Swiss Re CEO on exposure to secondary perils

Market withdrawals a sign of not letting the system do what it needs to do

Swiss Re CEO on exposure to secondary perils


By Mia Wallace

With several lines of business facing something of an affordability crisis, Christian Mumenthaler (pictured), CEO of Swiss Re, was recently quizzed on whether the reinsurance giant would be willing to take back more exposure to secondary perils, including home insurance, following a series of market withdrawals from insurers Stateside.

His reply was to put the focus firmly on local insurers – noting that as many secondary perils are local in nature, it makes sense for primary insurers to be their risk managers.

“They go and see the house, they know the owner, they know exactly where it’s located,” he said. “Whereas we are more portfolio writers, we cannot go down to everyone and make our own risk assessments. So, we think for these smaller losses that are very local, it makes sense to have good risk management on the insurer side and for insurers to carry that risk. We support them more with data and methods, and we have collaborations where we provide tools to measure those risks.”

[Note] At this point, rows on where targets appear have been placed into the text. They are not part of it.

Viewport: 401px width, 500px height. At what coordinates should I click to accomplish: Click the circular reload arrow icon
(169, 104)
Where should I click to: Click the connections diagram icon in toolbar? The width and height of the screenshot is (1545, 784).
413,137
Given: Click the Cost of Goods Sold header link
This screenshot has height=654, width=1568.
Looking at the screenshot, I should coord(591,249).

The responsibility of reinsurers is to put a price to risk Mumenthaler said, and as climate change continues to impact properties, a feedback loop is ensuing which means that, for the first time, the cost of the climate crisis is impacting consumers.

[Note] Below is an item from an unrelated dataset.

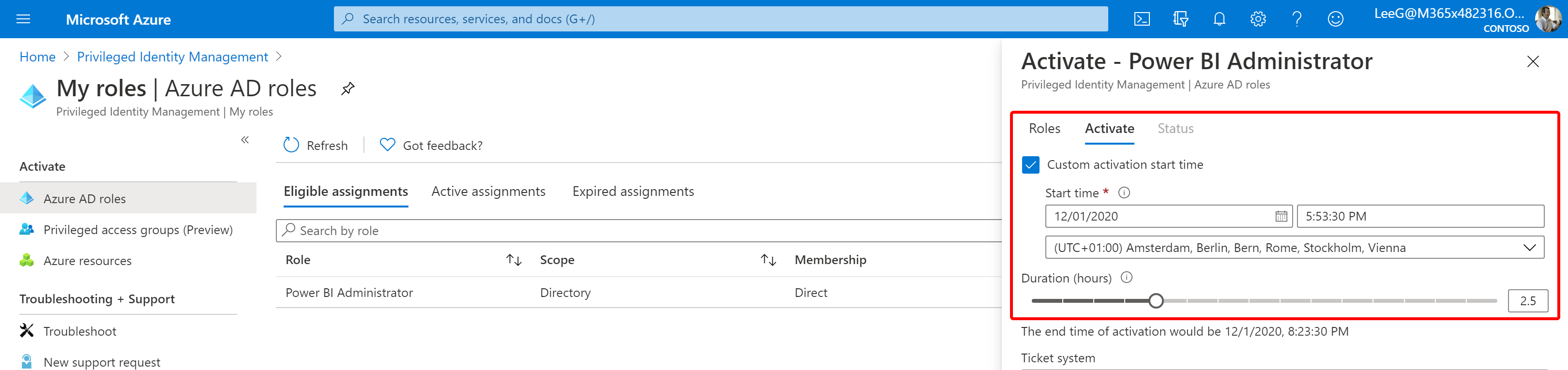Open the Cloud Shell icon

pos(1142,19)
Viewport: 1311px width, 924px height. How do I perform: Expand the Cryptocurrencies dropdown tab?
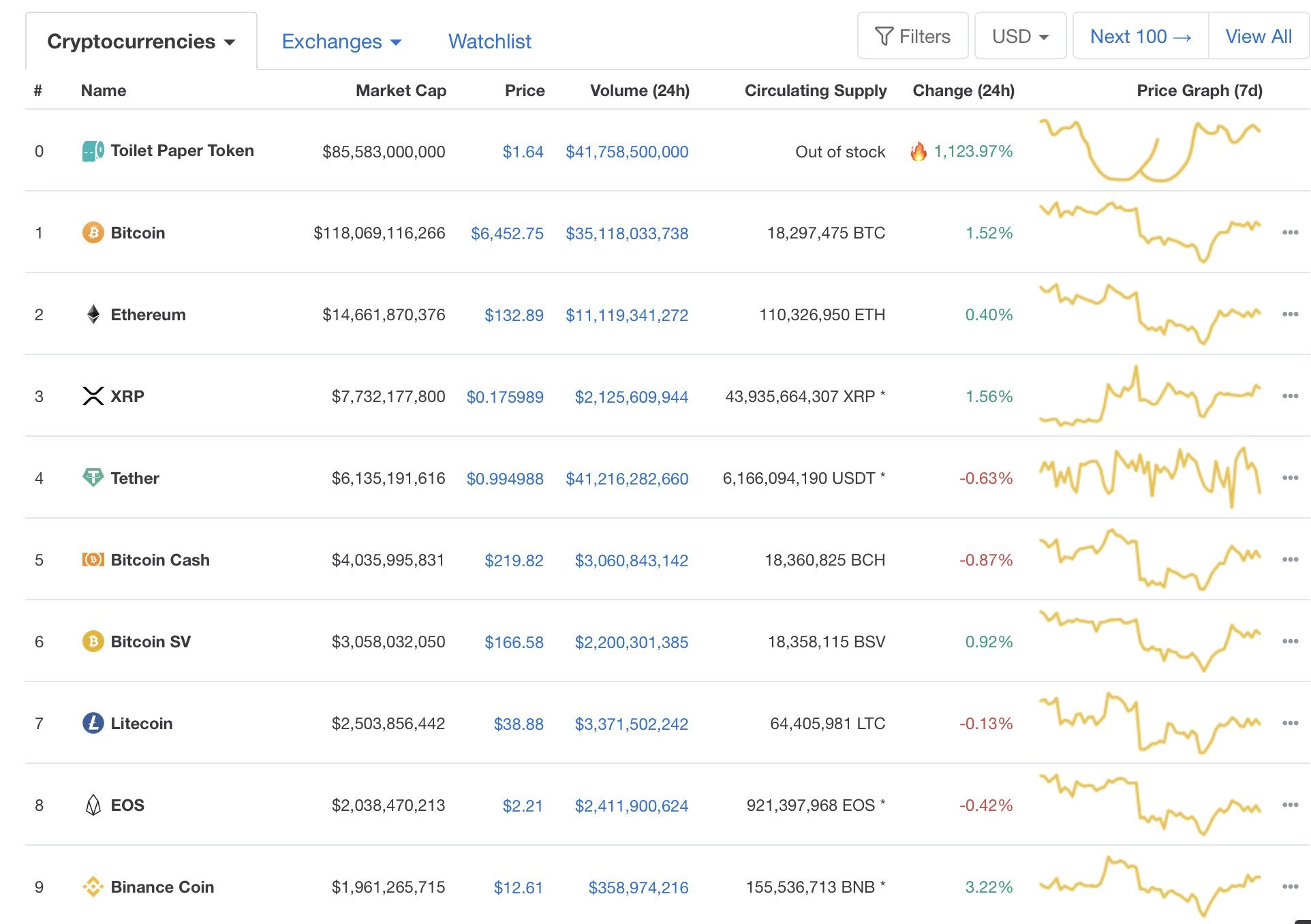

However, he noted that it is both feasible and imaginable for this to be done sustainably, especially in Europe where there is a free market for price changes. Noises around insurability are largely linked to specific states in the US where you have to get approval for your price increases with regulators, and some regulators are refusing to grant these, causing some companies to exit the market. This, he said, is a very specific issue and has nothing to do with the price levels themselves or reinsurers’ ability to cover these risks.

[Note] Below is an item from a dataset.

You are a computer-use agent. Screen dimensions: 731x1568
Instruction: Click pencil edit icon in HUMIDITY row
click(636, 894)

An issue exacerbated by climate change

There has been a lot of conversation about how climate change is going to yield higher costs, Mumenthaler said. Swiss Re’s capital allocation to nat-cat has not reduced but rather increased. He affirmed that the reinsurer continues to be “totally committed” to the nat-cat field and has no intention of abandoning it.

However, he reiterated, very local and smaller nat-cat risks are not the natural domain for a global reinsurer. Rather, it’s the natural domain of primary companies, as supported by the models Swiss Re provides - these risks need to be priced on a very local basis.

As for market withdrawals, he suggested this is a consequence of “not allowing the system to do the work it has to do” on pricing risk in a granular way.

“Then people will build the houses where it’s safer, or… they know it’s more expensive, so they will use better materials, better standards, etc.,” he said. “And there’s a logic to using those because you have a higher price for risk.”

Swiss Re financial results

Mumenthaler was speaking as Swiss Re posted a net income of US$3.2 billion for the full year 2023, representing a spike from 2022’s net income of US$472 million. It was a strong showing for the global re/insurance giant which saw its return on equity (ROE) increase to 22.3%, up from 2.6% in 2022, while its net premiums earned and fee income grew 4.4% to US$45.0 billion.